__RECORDS SUPPLIED__:
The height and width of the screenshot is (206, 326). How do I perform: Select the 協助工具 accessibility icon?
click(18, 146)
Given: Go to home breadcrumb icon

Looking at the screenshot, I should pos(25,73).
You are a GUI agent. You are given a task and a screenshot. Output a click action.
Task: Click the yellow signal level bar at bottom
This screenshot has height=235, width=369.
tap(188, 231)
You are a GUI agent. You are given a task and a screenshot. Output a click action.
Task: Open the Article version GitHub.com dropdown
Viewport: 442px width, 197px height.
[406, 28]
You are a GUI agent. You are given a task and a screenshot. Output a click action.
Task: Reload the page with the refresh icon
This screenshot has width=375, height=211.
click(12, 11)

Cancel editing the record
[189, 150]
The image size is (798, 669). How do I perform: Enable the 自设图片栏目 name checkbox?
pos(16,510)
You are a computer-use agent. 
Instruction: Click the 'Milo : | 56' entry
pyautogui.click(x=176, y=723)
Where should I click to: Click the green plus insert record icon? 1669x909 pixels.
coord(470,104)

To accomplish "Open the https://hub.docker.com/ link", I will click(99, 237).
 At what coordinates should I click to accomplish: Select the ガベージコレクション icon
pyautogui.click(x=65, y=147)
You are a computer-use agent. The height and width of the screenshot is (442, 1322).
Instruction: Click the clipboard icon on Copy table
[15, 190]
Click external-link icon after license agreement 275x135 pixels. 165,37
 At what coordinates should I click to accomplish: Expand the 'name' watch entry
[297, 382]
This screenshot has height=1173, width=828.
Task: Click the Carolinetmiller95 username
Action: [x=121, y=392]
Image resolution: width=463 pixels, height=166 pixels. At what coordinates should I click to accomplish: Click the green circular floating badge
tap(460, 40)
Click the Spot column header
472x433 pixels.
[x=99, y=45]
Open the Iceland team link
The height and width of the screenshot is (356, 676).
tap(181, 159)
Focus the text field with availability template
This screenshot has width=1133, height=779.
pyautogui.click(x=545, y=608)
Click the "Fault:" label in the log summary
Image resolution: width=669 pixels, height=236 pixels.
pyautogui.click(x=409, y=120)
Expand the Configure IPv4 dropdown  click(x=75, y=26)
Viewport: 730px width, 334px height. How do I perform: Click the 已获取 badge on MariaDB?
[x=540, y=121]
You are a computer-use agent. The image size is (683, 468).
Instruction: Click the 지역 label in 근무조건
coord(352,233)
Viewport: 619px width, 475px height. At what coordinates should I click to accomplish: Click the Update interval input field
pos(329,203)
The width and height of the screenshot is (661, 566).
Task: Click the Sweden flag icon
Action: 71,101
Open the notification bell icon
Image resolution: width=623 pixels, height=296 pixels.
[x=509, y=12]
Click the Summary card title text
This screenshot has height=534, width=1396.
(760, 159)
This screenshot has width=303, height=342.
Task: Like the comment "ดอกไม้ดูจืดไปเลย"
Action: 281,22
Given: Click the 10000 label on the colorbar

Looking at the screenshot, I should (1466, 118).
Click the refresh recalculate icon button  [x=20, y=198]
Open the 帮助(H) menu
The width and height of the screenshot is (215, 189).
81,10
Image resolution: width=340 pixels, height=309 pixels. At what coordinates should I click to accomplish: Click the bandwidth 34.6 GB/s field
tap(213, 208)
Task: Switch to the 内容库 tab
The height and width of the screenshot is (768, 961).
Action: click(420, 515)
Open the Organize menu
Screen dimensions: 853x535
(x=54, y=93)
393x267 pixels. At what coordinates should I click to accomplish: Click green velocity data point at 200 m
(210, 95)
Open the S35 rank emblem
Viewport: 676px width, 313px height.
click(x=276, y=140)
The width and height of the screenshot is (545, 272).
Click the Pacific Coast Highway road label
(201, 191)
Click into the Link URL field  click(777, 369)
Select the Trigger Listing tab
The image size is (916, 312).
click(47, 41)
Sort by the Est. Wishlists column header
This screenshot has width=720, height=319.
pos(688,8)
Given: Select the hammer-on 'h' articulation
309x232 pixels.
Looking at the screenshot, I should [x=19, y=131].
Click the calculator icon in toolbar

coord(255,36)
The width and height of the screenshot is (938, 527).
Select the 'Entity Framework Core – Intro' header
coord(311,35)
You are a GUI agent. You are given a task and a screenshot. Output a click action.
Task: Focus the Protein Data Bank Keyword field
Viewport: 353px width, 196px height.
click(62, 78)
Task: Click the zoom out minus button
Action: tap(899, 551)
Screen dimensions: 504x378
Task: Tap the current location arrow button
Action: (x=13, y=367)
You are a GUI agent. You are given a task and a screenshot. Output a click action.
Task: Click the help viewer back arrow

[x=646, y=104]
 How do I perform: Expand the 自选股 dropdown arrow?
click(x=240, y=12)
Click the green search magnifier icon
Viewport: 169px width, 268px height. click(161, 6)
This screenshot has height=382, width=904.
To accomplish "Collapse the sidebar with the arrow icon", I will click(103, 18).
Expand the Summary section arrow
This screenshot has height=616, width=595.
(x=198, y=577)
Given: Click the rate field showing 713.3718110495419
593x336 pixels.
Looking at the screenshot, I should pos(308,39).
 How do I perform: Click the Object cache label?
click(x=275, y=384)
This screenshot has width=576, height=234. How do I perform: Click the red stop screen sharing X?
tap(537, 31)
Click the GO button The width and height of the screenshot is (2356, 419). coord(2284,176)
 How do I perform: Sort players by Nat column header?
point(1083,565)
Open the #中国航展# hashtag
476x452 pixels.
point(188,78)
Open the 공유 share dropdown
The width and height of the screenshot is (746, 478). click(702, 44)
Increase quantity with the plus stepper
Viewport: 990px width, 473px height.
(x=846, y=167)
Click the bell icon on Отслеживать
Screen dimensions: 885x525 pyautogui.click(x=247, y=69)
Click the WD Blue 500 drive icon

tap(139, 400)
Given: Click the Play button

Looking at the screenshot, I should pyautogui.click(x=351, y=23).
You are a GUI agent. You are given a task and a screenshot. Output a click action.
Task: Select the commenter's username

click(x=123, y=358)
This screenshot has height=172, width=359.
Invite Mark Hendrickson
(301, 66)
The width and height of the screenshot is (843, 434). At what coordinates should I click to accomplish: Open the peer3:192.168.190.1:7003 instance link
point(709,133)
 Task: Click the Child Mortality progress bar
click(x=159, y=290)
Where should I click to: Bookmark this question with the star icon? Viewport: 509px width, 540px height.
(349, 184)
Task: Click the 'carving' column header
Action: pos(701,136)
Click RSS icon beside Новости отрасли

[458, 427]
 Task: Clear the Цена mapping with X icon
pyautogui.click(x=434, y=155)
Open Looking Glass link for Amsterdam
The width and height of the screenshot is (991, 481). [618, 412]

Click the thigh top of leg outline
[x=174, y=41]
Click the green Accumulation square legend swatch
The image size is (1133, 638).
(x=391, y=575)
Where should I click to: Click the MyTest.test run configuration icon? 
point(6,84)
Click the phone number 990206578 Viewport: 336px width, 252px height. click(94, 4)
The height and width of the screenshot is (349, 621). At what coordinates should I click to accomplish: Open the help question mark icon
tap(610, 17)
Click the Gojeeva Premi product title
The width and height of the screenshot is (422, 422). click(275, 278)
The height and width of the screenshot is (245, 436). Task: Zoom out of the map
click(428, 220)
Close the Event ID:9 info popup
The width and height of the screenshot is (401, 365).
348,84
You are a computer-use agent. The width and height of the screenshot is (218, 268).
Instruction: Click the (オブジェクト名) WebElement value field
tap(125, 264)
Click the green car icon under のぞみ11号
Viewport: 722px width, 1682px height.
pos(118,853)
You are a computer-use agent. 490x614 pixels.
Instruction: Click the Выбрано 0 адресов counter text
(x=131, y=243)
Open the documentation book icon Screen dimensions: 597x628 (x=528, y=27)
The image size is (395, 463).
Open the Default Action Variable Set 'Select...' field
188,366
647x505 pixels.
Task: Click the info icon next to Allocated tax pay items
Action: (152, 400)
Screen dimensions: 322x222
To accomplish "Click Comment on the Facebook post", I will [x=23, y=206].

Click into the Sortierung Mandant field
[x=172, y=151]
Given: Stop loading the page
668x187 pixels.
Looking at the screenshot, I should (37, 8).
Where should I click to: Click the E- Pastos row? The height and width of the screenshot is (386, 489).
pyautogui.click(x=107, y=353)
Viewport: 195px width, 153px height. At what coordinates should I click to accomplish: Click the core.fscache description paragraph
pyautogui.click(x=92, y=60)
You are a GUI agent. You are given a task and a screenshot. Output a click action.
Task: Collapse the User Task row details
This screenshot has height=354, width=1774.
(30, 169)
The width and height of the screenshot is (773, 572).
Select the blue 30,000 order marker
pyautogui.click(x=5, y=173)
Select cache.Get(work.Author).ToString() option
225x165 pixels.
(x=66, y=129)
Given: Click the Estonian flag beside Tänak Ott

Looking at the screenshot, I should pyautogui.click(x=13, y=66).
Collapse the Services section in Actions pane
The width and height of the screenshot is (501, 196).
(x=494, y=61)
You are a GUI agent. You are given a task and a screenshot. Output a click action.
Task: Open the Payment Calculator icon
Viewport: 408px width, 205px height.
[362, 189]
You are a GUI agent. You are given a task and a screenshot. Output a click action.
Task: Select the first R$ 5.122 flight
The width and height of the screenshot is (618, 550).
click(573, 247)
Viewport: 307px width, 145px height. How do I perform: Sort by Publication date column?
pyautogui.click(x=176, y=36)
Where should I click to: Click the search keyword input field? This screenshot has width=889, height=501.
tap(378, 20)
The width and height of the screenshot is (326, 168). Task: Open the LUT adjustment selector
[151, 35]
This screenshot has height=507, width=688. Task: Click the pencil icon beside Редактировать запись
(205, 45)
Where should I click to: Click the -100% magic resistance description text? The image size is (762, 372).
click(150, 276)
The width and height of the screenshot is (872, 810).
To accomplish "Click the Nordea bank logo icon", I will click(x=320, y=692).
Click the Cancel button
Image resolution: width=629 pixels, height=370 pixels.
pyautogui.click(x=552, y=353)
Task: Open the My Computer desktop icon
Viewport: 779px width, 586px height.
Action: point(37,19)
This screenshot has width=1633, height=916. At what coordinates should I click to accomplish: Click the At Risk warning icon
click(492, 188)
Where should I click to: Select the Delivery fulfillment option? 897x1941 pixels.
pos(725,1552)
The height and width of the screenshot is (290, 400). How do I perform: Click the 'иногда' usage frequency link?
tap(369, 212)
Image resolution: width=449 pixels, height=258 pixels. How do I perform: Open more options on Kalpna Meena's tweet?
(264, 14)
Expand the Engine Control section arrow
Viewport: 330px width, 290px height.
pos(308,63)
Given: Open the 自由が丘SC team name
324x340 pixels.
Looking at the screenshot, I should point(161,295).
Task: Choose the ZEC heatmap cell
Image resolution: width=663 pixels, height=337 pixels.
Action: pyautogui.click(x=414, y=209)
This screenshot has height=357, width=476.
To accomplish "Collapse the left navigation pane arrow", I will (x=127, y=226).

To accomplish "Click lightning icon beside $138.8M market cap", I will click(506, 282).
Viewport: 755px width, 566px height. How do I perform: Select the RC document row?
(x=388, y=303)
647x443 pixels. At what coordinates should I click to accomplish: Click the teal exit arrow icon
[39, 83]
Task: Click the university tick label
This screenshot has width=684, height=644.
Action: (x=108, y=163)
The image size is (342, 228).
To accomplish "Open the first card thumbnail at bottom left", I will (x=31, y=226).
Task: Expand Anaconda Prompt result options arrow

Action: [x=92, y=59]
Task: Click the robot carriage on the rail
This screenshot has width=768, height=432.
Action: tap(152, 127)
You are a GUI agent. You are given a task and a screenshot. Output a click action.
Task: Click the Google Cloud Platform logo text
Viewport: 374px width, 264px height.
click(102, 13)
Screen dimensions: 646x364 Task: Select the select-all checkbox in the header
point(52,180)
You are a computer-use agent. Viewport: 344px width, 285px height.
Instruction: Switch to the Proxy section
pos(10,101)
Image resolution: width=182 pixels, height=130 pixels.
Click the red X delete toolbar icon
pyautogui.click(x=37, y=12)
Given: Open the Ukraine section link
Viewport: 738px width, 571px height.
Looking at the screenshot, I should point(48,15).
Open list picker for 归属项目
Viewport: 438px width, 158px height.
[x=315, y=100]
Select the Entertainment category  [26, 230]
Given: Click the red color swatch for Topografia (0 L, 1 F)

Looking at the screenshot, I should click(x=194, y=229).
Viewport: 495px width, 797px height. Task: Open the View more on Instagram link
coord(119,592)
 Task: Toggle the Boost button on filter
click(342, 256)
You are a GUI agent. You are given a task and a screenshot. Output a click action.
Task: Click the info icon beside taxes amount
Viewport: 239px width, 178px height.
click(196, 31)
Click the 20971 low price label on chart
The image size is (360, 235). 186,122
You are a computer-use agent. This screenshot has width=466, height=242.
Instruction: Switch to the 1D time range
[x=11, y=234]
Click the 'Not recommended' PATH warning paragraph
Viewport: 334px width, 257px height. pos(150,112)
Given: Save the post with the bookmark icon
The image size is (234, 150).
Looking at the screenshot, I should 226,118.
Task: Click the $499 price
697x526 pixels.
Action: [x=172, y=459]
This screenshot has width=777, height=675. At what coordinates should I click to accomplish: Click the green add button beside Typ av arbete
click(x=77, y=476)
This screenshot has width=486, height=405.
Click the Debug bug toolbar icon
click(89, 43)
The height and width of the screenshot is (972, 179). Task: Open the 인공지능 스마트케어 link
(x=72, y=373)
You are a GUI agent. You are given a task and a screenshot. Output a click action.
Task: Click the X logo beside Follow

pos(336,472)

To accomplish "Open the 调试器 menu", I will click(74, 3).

__AIM OF THE TASK__: For the word "pane", please say how many lines in the entries hold it, with only the number as the reply.

__OUTPUT FOR THIS EXERCISE__: 2